[Supplied material — start]

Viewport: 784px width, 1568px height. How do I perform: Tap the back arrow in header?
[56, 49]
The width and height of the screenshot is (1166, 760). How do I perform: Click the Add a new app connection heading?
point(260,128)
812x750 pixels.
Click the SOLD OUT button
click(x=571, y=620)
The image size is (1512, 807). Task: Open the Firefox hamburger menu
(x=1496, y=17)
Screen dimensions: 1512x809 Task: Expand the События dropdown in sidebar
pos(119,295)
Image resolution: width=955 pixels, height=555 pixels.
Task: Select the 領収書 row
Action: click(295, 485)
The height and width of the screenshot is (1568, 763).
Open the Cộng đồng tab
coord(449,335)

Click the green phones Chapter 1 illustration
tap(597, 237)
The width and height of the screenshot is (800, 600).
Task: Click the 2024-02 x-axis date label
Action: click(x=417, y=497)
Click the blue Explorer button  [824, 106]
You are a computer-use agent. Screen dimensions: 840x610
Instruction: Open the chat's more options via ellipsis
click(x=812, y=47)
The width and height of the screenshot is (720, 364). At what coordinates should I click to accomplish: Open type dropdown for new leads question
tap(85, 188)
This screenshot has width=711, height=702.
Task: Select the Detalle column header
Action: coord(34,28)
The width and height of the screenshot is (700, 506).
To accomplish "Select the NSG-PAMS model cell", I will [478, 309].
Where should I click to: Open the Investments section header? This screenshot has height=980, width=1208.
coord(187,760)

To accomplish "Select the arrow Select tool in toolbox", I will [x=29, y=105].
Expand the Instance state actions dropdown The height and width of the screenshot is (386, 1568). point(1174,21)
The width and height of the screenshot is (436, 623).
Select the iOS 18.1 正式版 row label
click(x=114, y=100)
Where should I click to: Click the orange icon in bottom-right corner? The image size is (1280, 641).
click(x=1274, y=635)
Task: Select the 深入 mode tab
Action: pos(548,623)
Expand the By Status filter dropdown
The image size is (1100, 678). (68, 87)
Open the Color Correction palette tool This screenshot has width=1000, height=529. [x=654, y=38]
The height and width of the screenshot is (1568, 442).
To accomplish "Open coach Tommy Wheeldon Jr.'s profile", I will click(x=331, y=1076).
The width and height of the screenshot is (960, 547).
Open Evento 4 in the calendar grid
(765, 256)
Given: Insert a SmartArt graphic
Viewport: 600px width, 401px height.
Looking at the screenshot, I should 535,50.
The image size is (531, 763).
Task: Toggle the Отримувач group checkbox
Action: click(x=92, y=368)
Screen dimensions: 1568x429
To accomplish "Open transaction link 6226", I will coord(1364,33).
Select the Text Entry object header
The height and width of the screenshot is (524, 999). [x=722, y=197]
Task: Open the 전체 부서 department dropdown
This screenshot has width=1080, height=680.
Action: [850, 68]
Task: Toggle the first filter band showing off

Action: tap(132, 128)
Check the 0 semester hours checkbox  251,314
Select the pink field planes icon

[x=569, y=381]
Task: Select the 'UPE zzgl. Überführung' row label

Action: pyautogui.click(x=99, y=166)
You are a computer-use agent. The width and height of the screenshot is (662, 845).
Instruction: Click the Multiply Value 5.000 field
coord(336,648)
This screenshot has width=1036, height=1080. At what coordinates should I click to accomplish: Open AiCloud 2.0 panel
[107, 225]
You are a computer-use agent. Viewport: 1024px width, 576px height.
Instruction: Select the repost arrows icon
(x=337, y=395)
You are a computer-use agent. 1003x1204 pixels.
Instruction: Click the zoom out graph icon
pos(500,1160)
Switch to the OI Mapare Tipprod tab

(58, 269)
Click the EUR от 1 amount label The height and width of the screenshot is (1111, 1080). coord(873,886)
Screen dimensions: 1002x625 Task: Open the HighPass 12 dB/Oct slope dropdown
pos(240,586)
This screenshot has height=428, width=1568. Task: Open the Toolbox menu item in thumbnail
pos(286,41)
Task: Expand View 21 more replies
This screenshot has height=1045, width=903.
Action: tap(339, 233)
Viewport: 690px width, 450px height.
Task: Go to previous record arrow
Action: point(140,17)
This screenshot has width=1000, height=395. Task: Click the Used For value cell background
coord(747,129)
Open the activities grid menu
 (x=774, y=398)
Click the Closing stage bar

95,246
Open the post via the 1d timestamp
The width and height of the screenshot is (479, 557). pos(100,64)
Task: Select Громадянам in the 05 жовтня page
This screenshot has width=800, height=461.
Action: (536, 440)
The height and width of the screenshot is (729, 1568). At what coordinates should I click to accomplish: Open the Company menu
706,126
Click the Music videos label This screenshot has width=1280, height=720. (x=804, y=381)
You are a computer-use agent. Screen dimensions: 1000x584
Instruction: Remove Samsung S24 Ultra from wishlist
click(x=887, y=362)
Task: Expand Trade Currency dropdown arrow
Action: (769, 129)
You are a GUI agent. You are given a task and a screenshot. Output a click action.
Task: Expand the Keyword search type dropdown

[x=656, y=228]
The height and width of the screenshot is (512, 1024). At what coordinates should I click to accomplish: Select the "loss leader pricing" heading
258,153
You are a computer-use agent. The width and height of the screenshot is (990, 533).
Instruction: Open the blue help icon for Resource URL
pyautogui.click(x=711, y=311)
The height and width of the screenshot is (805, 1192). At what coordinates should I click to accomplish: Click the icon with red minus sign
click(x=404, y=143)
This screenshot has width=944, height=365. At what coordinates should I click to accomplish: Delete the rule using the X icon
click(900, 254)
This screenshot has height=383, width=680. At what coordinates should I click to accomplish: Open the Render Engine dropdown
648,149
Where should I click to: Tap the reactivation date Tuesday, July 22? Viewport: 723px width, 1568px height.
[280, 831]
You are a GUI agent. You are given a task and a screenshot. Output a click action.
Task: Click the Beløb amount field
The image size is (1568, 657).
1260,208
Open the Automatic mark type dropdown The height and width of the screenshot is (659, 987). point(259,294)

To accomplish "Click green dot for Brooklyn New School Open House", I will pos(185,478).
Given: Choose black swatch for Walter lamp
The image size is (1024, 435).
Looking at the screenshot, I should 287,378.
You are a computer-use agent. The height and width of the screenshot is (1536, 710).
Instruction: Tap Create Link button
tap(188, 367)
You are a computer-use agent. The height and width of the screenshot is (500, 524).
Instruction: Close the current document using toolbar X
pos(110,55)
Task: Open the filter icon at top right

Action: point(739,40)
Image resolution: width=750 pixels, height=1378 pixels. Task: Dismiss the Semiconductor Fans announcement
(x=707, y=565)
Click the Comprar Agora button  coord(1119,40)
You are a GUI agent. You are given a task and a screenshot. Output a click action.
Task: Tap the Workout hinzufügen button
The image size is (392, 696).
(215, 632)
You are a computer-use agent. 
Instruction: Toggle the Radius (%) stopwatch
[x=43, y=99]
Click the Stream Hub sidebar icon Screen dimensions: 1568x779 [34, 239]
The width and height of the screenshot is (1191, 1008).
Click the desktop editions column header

[Supplied material — finish]

Brief: If a line above holds the string "will", copy it out.

Result for this task:
To accomplish "Select the NSG-PAMS model cell", I will [478, 309].
To accomplish "Select the arrow Select tool in toolbox", I will [x=29, y=105].
To accomplish "Open coach Tommy Wheeldon Jr.'s profile", I will click(x=331, y=1076).
To accomplish "Open transaction link 6226", I will coord(1364,33).
To accomplish "Click green dot for Brooklyn New School Open House", I will pos(185,478).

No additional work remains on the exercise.